The African region has benefited from increased investment flows on the conventional side which as a result have simultaneously boosted demand and created a surge in appetite for Shariah compliant investment products across the continent. With several dedicated Shariah compliant investment houses, Africa is expected to bear strong growth prospects over the long-term. NABILAH ANNUAR takes a look at the continent’s investment landscape and potential opportunities.
Gradually being recognized by global investors as an exciting destination, Africa has been suggested to show positive developments similar to the rise of the Asian tiger economies in the 1970s and 1980s. Nadir Thorkan, an investment analyst at 27four, a South African (SA) investment firm, revealed that excluding SA, Africa is increasingly being recognized by global investors as an exciting, long-term growth investment destination. “Over the last decade, most key African countries have enjoyed economic growth in excess of 6% per annum – more than twice the average growth rate of South Africa – and over the next five years, nine out of the top 20 fastest growing economies in the world are expected to be in Africa,” he said.

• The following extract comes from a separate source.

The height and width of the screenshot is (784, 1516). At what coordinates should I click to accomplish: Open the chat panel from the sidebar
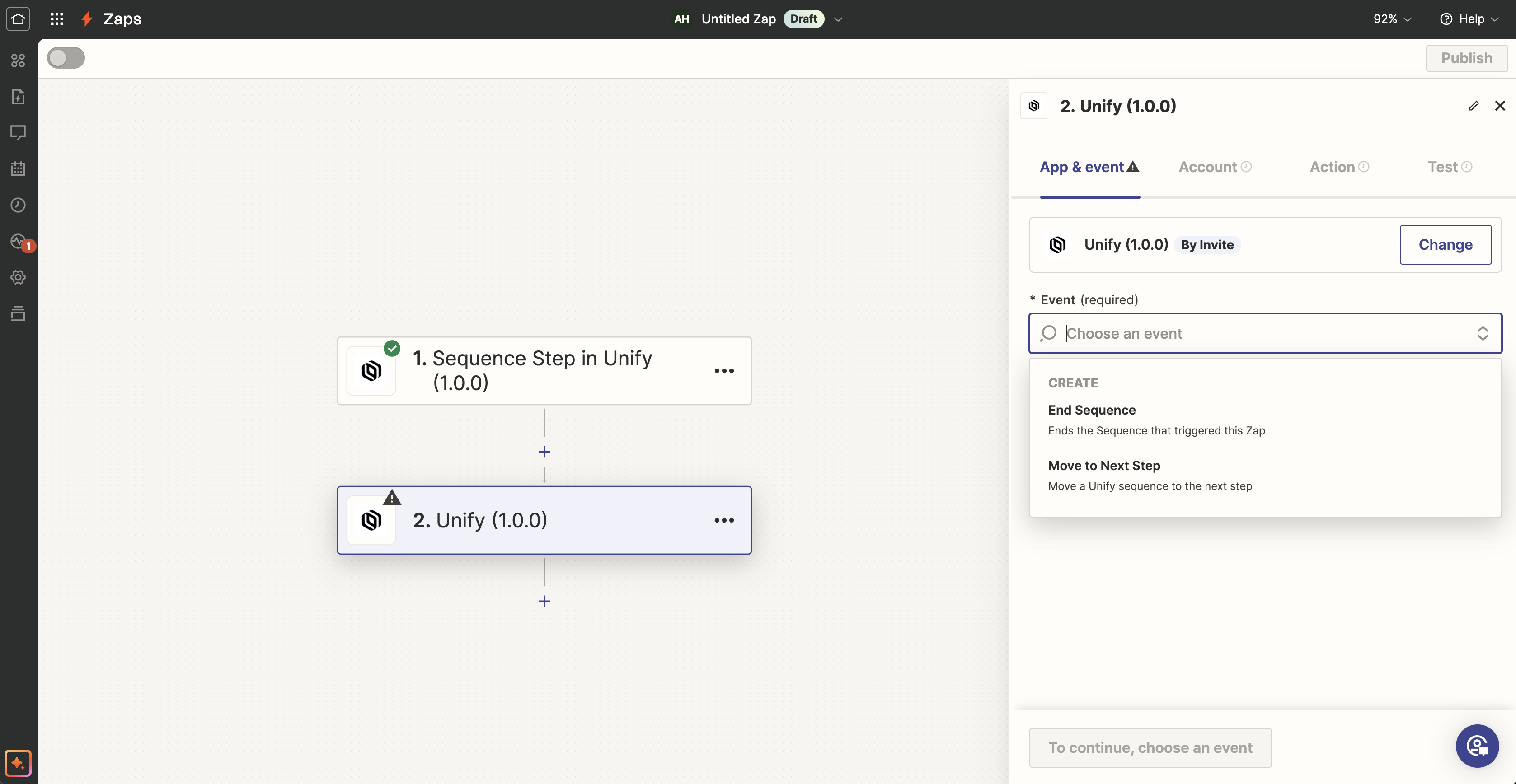18,133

Shariah compliant assets available in the African investment space include: (1) Equities which are subjected to the regular Shariah compliant financial screens as set out by AAOIFI; (2) Sukuk — following issuances from Senegal and South Africa, Nigeria and Kenya are also expected to launch their Sukuk in the near future; (3) Commodity exchange traded funds (ETFs), in particular precious metal commodity ETFs listed on the Johannesburg Stock Exchange; (4) Murabahah contracts; (5) Selected private equity. According to Nadir, the most easily accessible asset class remains Shariah compliant equities as these have the largest universe eligible for selection and are also the most liquid asset class.
However, unfortunately Africa’s capital markets are predominantly underdeveloped and small compared to South Africa. “Stock market penetration ratios (as a percentage of GDP) range from 15% to 60%, whereas in South Africa, this ratio is in excess of 150%. This, together with low listed equity market liquidity ratios, limits the ability to employ large amounts of capital quickly and effectively within Africa’s listed equity markets. As a result, large investments are mostly private equity in nature, focusing on infrastructure and green/brownfield projects,” explained Nadir. Africa’s stock exchanges nevertheless remain an attractive proposition for smaller institutional investors.
Conveying a critical outlook, Nadir suggested two global factors that could challenge Africa’s economic and investment landscape over the next year. The slowdown China is experiencing will likely spill over into slower growth in Africa. This is due to significant trade ties between sub-Sahara Africa’s (SSA) and China. Exports to China are now equivalent to almost 7% of SSA’s GDP, a much larger ratio than in any other emerging region including Emerging Asia. This leaves SSA more vulnerable to China’s economy with commodity exporters, such as South Africa, Angola and Zambia projected to be hit hardest. The second factor would be the appreciation of the US dollar and the potential for an increase of interest rates in the US, which is expected to affect all emerging markets and frontier markets such as Africa. “Country capital accounts will experience pressure, which will ultimately manifest in higher interest rates due to a pick-up in supply side inflation. This will, in all likelihood negatively impact financial asset prices,” said Nadir.
The major driving factor of the African economy is the demographics of young and growing urbanised workforce that is more literate and healthier than previous generations as well as a broad economic reform which is the result of improving institutional and political governance. The demand for Islamic investment products will naturally follow given the large Muslim population, particularly in North and West Africa. However, educating potential investors on the merits of including an Africa allocation within their investment strategy, as well as depth in the Shariah compliant investment options both in terms of scope and liquidity, is imperative to develop traction for Islamic investments in the continent.